(Dataset rows)
+++++

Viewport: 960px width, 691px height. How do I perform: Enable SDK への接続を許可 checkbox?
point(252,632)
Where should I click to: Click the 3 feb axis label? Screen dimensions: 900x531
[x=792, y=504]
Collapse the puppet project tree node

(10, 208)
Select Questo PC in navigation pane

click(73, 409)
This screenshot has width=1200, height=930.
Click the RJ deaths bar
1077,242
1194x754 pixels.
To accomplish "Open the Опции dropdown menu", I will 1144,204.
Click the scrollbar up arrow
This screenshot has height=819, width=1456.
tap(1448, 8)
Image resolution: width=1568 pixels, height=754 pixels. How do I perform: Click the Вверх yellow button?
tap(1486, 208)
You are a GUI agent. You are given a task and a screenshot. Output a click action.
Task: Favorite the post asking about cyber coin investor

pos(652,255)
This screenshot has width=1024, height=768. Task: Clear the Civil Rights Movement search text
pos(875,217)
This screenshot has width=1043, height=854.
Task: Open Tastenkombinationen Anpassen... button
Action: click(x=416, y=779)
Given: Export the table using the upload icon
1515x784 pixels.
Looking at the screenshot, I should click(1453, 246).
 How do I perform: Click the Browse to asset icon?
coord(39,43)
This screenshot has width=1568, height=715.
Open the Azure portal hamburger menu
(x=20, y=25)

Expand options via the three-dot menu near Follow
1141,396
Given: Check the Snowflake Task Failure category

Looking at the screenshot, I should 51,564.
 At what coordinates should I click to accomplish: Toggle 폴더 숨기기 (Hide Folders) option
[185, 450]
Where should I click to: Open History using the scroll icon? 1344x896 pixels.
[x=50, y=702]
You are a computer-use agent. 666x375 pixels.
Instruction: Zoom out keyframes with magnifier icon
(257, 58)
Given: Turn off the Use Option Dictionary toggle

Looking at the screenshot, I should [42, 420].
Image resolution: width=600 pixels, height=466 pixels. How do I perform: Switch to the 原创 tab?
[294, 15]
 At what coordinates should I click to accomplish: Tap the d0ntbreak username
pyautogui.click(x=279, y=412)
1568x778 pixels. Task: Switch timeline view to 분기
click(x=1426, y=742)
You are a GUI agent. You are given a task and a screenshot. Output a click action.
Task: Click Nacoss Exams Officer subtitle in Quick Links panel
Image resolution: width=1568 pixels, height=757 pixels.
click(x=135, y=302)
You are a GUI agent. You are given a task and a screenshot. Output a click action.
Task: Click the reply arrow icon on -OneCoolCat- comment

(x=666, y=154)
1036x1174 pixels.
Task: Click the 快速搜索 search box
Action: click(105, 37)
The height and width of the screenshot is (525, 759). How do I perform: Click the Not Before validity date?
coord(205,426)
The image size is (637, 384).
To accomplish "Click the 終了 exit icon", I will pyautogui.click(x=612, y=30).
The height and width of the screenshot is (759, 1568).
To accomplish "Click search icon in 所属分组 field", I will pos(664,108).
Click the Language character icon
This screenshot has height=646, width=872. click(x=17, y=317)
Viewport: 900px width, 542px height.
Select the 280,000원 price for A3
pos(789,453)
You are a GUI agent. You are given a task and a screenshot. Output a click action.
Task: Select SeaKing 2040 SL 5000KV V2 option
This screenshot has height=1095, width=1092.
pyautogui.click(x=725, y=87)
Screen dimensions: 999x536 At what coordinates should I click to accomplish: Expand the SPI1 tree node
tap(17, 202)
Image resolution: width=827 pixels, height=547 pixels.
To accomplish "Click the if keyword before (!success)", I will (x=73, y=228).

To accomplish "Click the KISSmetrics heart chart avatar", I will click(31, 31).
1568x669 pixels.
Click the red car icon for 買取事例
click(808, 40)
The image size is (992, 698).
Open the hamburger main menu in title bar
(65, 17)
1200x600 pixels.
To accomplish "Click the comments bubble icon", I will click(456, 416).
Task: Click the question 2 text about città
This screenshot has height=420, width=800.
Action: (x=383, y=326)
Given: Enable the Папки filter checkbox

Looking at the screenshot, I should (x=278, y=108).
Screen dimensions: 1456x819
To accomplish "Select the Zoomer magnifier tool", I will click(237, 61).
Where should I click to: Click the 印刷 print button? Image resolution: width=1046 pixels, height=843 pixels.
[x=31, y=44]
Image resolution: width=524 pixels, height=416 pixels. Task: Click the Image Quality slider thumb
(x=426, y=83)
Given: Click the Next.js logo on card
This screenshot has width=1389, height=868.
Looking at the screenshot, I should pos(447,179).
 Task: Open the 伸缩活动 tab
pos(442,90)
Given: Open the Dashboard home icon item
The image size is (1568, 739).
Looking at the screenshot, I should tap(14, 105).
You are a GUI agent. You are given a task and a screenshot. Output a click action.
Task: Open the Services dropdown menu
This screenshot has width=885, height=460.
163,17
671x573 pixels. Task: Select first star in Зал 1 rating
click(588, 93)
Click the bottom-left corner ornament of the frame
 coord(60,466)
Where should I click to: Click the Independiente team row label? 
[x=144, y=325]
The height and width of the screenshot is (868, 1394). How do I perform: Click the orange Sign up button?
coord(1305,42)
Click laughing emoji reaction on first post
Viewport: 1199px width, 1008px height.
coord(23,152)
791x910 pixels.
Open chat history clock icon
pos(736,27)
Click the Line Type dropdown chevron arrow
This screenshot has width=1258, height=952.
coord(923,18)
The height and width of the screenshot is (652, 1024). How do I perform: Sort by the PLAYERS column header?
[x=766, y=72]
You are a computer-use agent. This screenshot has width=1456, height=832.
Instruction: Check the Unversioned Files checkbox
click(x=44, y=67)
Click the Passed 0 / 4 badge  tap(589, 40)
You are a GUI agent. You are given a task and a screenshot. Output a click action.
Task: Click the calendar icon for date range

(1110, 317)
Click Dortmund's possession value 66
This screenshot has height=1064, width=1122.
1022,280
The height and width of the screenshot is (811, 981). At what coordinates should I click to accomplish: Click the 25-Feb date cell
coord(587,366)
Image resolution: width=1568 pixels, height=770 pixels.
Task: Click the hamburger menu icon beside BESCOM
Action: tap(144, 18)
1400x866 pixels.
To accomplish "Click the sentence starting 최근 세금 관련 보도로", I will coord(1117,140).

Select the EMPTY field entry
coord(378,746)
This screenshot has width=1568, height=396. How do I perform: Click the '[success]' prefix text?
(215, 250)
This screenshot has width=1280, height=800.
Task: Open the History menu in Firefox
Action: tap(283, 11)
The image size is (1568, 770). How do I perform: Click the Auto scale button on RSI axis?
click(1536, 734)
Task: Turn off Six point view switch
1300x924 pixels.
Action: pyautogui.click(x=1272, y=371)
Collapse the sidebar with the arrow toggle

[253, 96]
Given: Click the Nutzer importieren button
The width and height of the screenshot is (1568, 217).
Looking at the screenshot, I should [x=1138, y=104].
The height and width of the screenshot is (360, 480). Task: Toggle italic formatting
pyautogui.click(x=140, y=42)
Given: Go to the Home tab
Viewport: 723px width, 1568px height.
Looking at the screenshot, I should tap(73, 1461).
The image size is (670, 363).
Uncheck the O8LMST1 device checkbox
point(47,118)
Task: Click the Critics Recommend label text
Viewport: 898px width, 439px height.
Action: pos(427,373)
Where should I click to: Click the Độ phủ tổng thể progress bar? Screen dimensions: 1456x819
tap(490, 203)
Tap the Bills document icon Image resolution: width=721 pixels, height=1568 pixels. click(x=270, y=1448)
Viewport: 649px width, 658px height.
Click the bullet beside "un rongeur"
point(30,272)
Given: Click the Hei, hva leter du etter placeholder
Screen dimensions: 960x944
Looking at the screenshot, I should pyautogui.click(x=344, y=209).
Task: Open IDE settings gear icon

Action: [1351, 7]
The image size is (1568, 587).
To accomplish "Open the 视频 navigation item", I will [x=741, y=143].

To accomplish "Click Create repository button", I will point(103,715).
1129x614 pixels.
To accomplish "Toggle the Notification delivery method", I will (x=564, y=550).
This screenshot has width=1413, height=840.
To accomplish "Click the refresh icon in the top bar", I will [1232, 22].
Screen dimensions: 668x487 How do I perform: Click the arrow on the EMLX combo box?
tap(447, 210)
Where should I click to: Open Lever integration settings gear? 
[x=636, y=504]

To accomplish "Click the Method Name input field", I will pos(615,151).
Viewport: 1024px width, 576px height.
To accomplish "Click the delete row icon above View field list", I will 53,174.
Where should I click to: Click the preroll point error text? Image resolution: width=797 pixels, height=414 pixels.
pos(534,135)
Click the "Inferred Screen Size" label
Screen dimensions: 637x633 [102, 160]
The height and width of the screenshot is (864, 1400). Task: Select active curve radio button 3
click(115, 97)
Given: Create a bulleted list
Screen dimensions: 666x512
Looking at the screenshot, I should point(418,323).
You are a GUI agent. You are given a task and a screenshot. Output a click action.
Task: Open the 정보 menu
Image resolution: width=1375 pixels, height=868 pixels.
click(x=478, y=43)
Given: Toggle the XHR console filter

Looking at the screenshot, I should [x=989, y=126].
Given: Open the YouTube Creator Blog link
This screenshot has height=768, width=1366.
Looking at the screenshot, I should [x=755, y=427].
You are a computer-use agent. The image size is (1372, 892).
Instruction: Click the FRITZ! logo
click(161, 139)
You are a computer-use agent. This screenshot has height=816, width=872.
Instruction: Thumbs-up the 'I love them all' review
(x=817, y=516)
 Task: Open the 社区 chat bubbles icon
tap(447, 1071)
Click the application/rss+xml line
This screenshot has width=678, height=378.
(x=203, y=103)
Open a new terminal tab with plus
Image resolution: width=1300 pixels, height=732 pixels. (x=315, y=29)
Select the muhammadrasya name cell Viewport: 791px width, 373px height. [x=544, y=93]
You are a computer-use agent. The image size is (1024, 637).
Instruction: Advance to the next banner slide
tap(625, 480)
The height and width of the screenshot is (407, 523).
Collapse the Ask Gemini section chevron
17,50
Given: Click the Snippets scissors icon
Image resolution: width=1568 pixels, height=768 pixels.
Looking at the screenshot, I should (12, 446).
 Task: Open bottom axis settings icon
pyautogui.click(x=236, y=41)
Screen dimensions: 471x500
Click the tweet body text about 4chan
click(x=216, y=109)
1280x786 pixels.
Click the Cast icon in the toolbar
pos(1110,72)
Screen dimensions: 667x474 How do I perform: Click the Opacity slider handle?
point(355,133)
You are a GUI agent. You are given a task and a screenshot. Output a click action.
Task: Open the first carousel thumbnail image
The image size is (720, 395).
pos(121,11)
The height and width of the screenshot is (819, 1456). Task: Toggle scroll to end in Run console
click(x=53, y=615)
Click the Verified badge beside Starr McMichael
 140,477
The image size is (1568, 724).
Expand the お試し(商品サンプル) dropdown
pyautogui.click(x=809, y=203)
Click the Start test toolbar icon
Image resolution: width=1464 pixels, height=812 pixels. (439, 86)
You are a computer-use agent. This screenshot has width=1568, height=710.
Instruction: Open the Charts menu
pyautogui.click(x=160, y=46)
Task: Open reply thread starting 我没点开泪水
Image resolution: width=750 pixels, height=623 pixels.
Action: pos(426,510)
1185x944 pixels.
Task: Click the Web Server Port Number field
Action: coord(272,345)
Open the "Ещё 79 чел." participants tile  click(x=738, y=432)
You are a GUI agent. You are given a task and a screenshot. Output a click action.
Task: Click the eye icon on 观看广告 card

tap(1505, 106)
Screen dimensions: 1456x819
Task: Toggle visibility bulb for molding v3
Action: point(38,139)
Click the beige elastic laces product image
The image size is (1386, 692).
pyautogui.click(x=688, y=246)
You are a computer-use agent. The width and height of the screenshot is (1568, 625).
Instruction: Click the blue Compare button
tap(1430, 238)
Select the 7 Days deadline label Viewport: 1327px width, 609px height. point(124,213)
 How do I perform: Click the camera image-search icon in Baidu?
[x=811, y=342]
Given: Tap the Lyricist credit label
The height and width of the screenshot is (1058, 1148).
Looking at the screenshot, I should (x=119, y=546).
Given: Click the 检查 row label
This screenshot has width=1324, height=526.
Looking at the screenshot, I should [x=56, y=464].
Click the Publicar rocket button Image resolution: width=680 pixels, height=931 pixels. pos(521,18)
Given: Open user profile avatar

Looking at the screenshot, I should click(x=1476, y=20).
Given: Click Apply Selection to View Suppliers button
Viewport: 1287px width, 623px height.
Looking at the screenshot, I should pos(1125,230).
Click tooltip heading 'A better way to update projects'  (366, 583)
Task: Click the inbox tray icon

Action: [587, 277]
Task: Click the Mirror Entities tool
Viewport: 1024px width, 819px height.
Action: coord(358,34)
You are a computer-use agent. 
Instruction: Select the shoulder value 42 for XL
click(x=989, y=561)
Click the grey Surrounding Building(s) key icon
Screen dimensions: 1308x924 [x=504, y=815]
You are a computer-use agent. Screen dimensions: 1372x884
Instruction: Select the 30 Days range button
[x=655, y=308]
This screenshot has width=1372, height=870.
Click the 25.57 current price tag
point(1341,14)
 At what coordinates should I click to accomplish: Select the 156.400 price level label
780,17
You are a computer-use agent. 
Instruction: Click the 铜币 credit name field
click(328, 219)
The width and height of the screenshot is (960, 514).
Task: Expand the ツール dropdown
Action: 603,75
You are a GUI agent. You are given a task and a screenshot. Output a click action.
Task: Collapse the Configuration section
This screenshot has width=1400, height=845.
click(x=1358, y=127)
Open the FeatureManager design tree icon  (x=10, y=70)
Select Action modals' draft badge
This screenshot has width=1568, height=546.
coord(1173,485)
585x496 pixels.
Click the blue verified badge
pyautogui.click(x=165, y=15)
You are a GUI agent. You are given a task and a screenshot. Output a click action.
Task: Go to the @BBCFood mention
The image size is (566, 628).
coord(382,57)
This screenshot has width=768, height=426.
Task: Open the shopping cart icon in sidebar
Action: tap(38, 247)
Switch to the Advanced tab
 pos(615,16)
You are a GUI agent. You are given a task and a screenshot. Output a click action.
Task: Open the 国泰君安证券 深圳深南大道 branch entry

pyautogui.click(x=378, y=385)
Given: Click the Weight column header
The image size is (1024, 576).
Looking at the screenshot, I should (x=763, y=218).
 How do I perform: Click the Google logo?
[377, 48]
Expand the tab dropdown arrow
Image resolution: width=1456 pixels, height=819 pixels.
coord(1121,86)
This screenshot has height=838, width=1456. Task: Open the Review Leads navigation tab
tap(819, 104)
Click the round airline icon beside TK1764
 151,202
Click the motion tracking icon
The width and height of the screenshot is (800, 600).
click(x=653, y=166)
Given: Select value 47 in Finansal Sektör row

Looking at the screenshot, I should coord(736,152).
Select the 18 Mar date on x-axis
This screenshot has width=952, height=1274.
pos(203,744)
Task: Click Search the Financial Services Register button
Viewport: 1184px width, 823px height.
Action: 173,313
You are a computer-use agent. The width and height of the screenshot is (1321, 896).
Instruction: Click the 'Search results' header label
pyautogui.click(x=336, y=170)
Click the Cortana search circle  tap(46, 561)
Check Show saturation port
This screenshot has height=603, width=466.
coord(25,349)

+++++

Could you give the listing again from the line with "Given: Enable the Папки filter checkbox" up to and including the line with "coord(23,152)", switching "Services" to "Products" and leaving everything else unchanged?

▶ **Answer to this task**
Given: Enable the Папки filter checkbox

Looking at the screenshot, I should (x=278, y=108).
Screen dimensions: 1456x819
To accomplish "Select the Zoomer magnifier tool", I will click(237, 61).
Where should I click to: Click the 印刷 print button? Image resolution: width=1046 pixels, height=843 pixels.
[x=31, y=44]
Image resolution: width=524 pixels, height=416 pixels. Task: Click the Image Quality slider thumb
(x=426, y=83)
Given: Click the Next.js logo on card
This screenshot has width=1389, height=868.
Looking at the screenshot, I should pos(447,179).
 Task: Open the 伸缩活动 tab
pos(442,90)
Given: Open the Dashboard home icon item
The image size is (1568, 739).
Looking at the screenshot, I should tap(14, 105).
You are a GUI agent. You are given a task and a screenshot. Output a click action.
Task: Open the Products dropdown menu
This screenshot has width=885, height=460.
163,17
671x573 pixels. Task: Select first star in Зал 1 rating
click(588, 93)
Click the bottom-left corner ornament of the frame
 coord(60,466)
Where should I click to: Click the Independiente team row label? 
[x=144, y=325]
The height and width of the screenshot is (868, 1394). How do I perform: Click the orange Sign up button?
coord(1305,42)
Click laughing emoji reaction on first post
Viewport: 1199px width, 1008px height.
coord(23,152)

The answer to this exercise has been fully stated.